Nome, Alaska, is a favorite place of mine. I’ve been there three times on birding adventures. Nome is always an adventure, always more than birding. It’s a place of different land forms, plants, mammals, insects (more of the latter, counting mosquitos).

 

It is changing, however. Alaska is warming much faster than states in the lower 48. Warming is bringing heavy change.

 

The same can be said about Churchill, Manitoba, the place where birders go — have gone — to see Ross’s Gull in particular, as well as nesting shorebirds. And maybe a Polar Bear.

 

I’ve been to Churchill once, a marvelous two-day train ride carrying us north through the tundra to Hudson’s Bay. That was a dozen years ago when there still was track, track that rocked the train a boat in rough water. Tundra is not the best place to lay train track, but for many years it worked.

 

Now, tundra thaw has scattered rail like pickup sticks. The only way to get to Churchill today is by air.

 

It’s an expensive trip. So is the trip to Nome.

 

Go anyway. Go soon, before these places lose the special enchantment that comes with the Arctic.

 

Be sure to take with you a new book entitled “Wildlife of the Arctic.”

 

It’s a pocket-size 335-page guide to all the creatures that live there — birds, mammals, butterflies. Authors Richard Sale and Per Michelsen cover more than 250 bird species, 60 land animals, and 30 whales and seals.

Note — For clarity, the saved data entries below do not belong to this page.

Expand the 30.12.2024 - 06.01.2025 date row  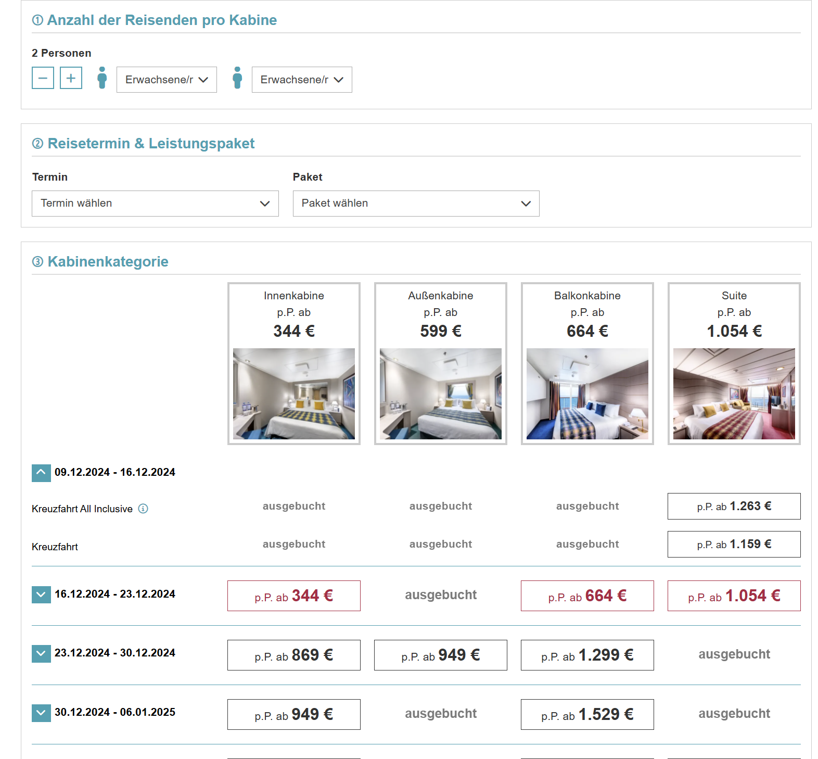[41, 713]
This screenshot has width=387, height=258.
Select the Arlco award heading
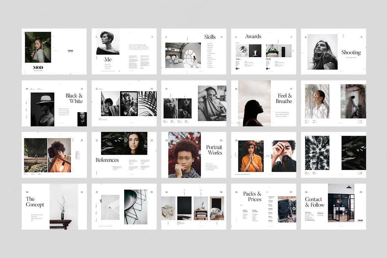[238, 59]
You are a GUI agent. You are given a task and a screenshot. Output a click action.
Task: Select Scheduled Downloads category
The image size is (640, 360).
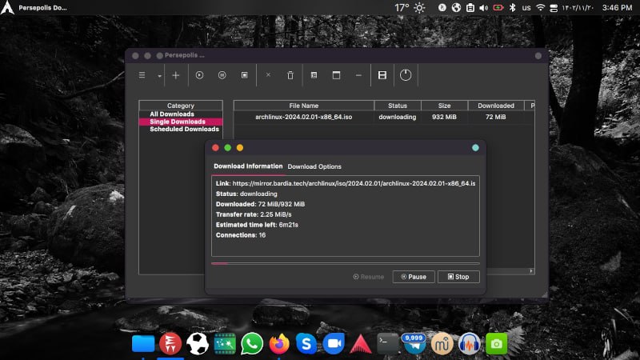coord(184,129)
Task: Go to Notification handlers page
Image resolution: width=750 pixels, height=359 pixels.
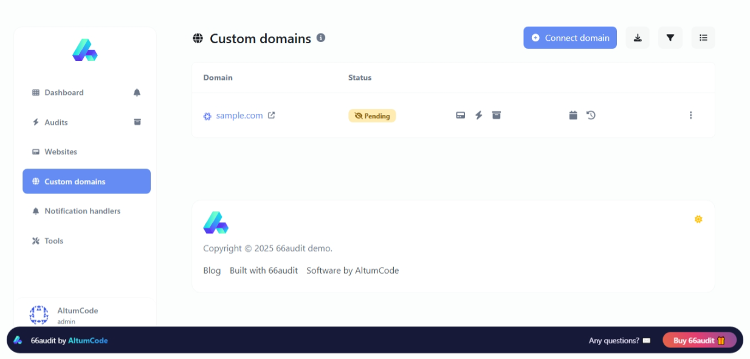Action: 82,211
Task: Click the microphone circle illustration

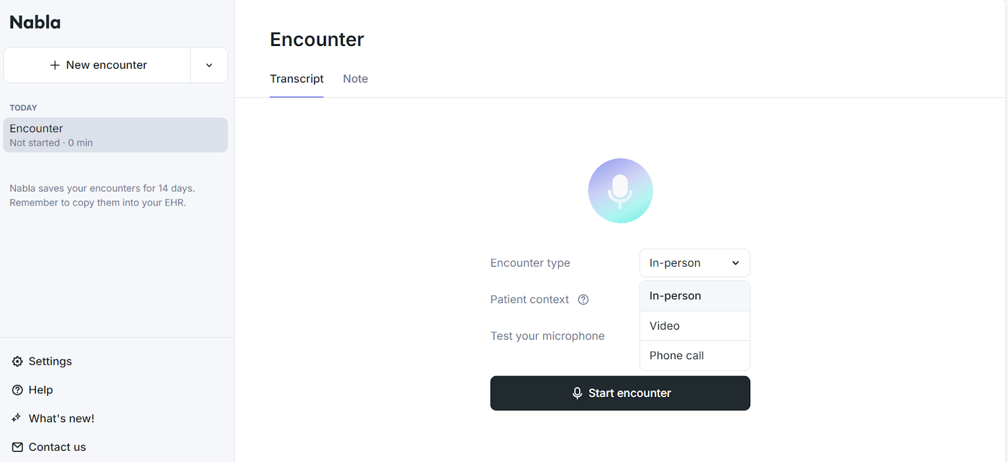Action: point(620,191)
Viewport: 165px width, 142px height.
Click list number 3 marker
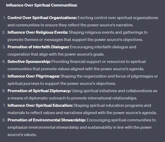(x=4, y=47)
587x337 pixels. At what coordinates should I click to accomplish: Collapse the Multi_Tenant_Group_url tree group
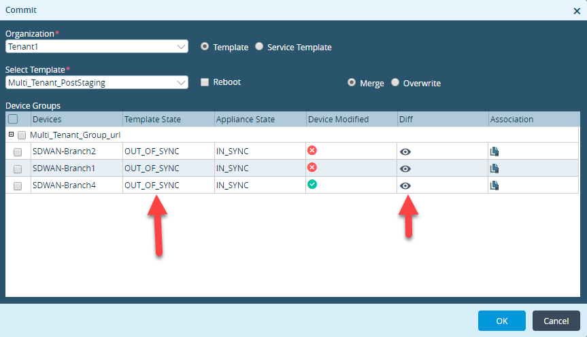tap(11, 135)
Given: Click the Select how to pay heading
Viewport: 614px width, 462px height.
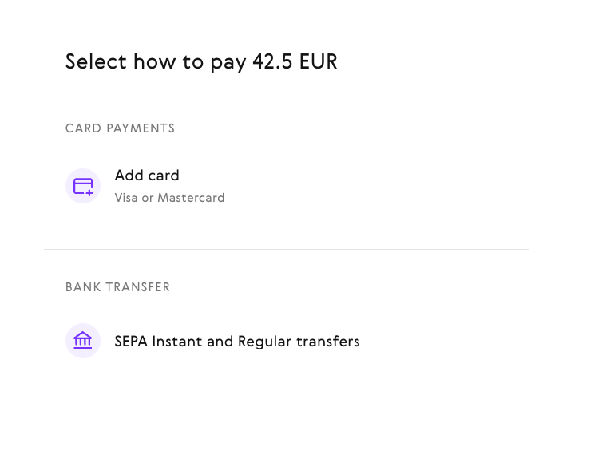Looking at the screenshot, I should [x=201, y=61].
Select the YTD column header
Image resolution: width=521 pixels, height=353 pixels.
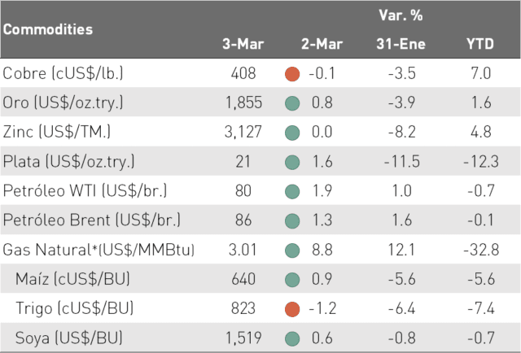point(479,44)
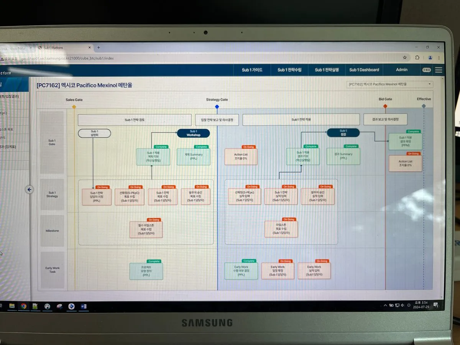Open the Sub 1 Dashboard menu

point(364,70)
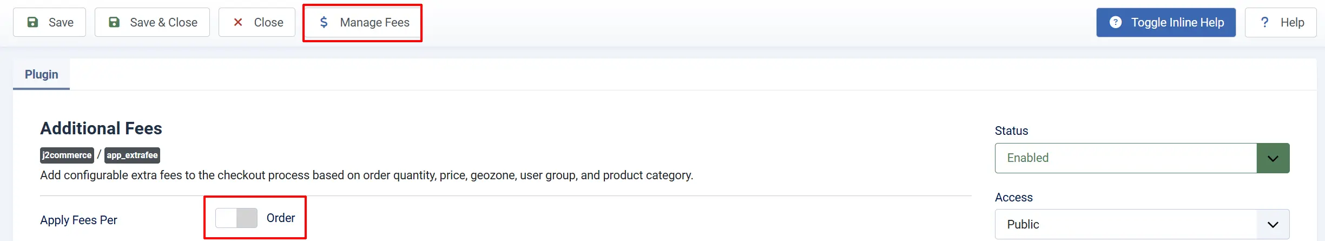Expand the Status dropdown green arrow
1325x241 pixels.
[1273, 158]
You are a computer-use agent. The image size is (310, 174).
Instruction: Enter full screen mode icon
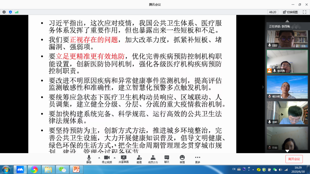304,12
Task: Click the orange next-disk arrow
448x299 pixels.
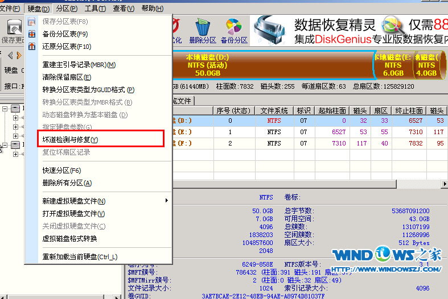Action: [x=18, y=55]
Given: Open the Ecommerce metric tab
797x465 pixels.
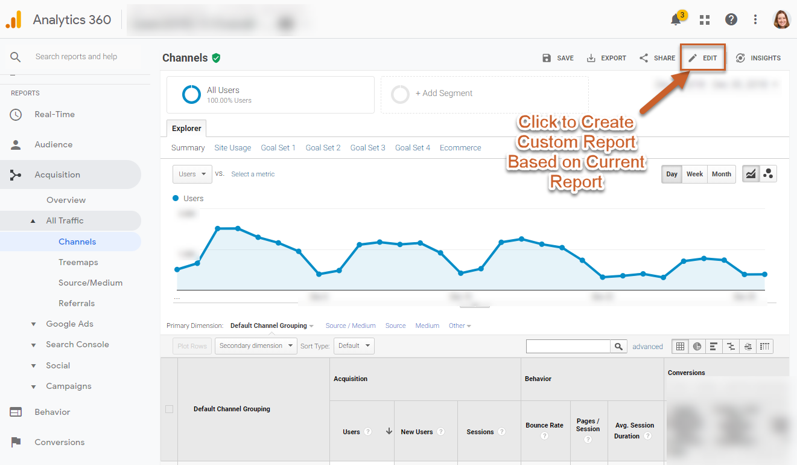Looking at the screenshot, I should point(460,147).
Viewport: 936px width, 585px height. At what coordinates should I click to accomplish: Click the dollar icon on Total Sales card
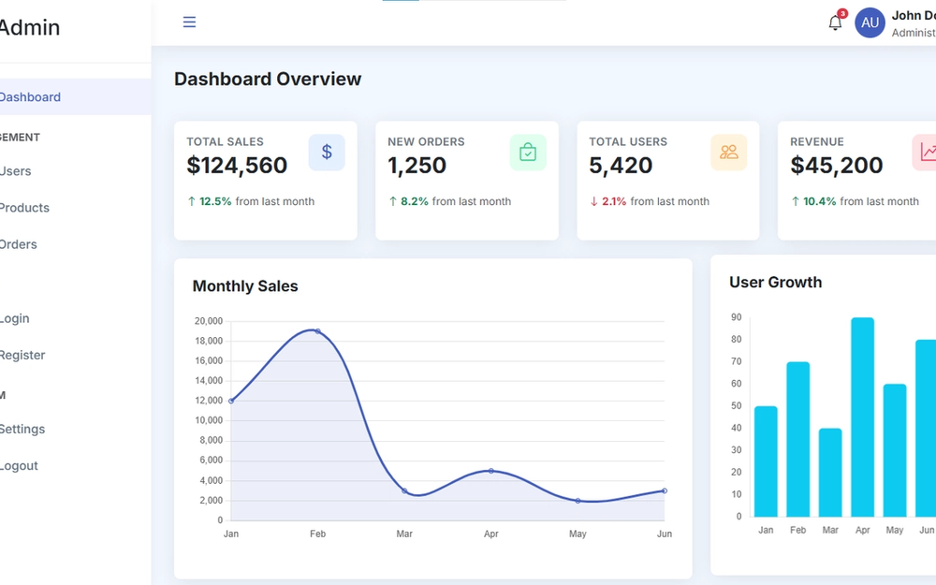[x=327, y=151]
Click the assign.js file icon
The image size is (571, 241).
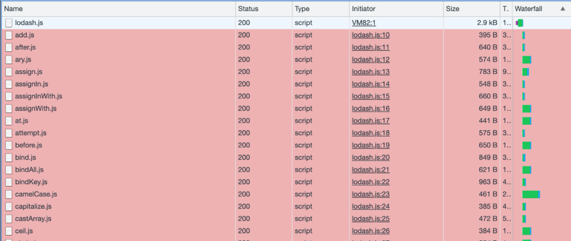[x=9, y=72]
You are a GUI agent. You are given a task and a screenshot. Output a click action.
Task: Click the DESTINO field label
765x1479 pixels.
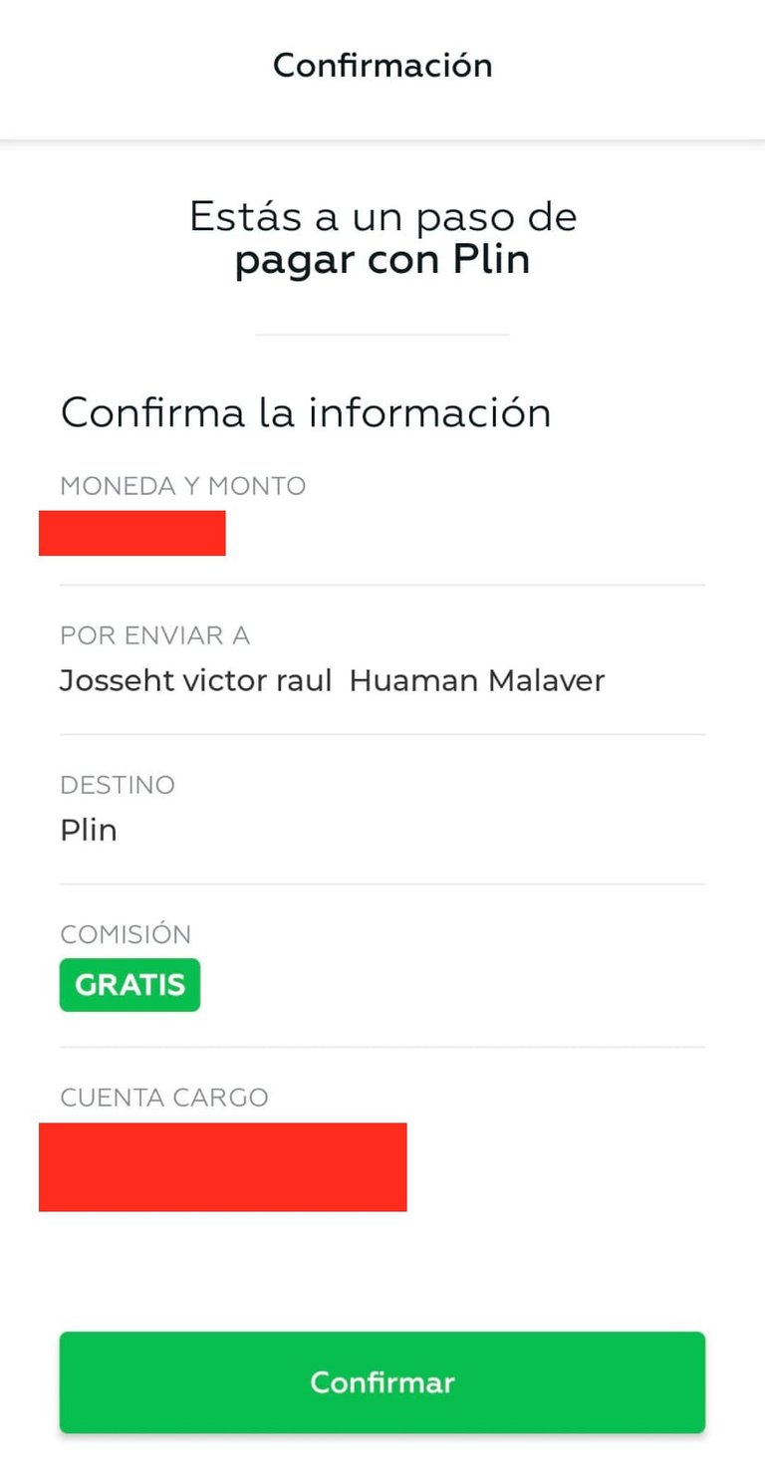pos(118,785)
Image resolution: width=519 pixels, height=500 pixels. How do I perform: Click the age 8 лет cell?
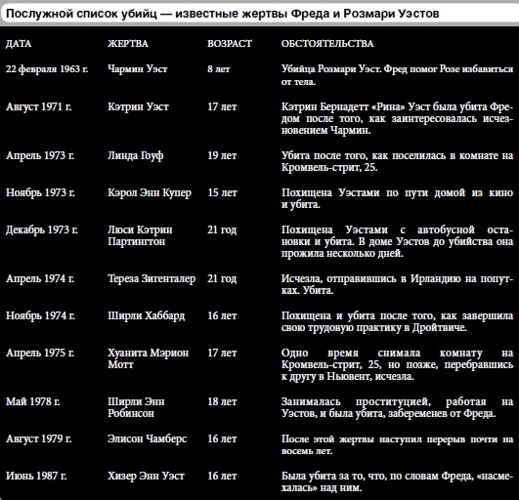point(219,68)
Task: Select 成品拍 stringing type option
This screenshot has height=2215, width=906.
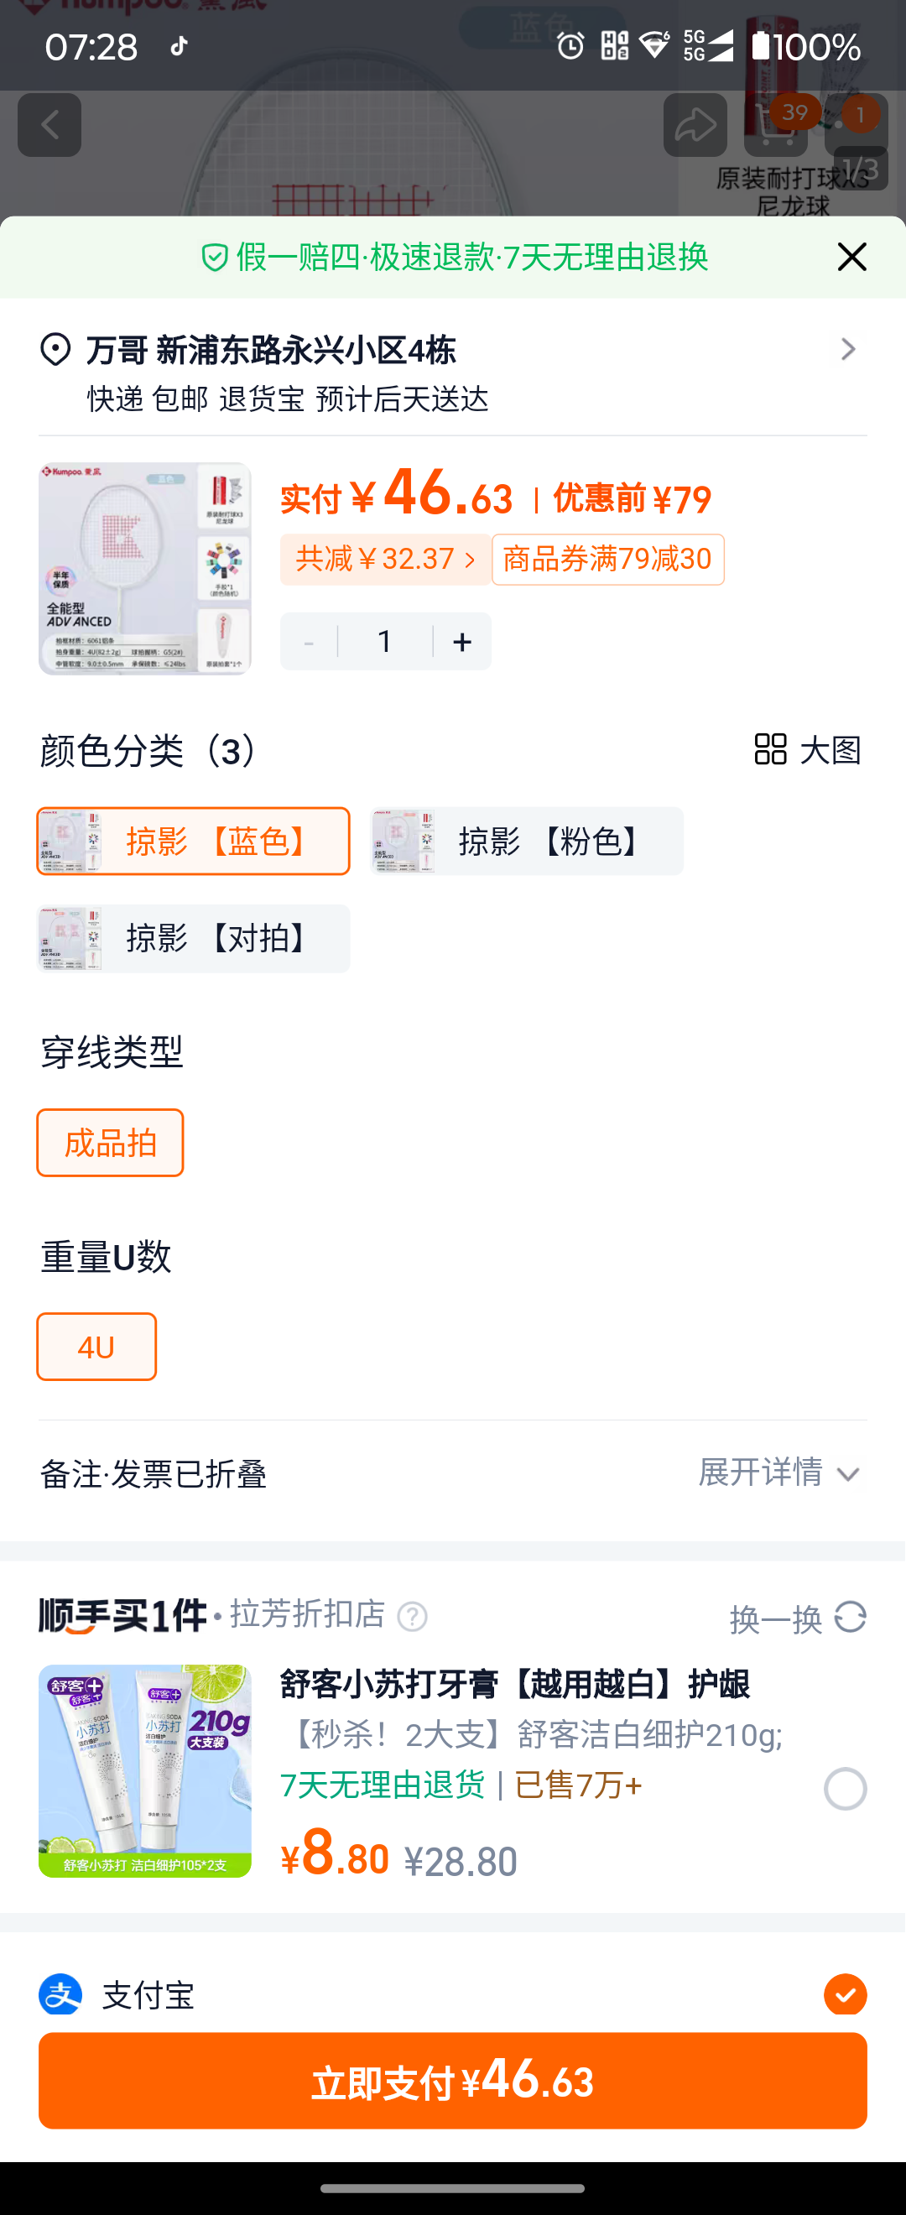Action: pyautogui.click(x=110, y=1142)
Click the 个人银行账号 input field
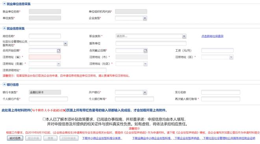The image size is (260, 144). [x=134, y=99]
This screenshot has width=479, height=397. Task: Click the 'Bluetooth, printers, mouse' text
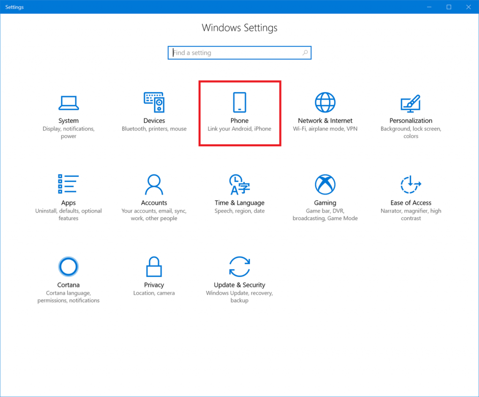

All are illlustrated with excellent photos.

 

The guide circumnavigates the North Pole, as the Arctic is hardly limited to North America.

 

It is local, however, once you are on the scene.

 

During my visits I carried only a bird guide book. I always wished for information on the other creatures seen. This book would have done the complete job. 

 

It’s funny how memory works. So many things so fuzzy. Paging through this book brought into focus the Gyrfalcon nest outside of Nome, the Musk Ox seen at the end of the Kougarok Road at Nome, of the Narwhales in the Churchill River, and the nesting Hudsonian Curlew at near the abandoned radar station at Churchill. 

 

We really are running out of time to enjoy a true Arctic visit. This book, released in April, arrives just in time to help make memorable trips.

 

(Princeton University Press, part of the Princeton Pocket Guide series, soft cover, $19.95.)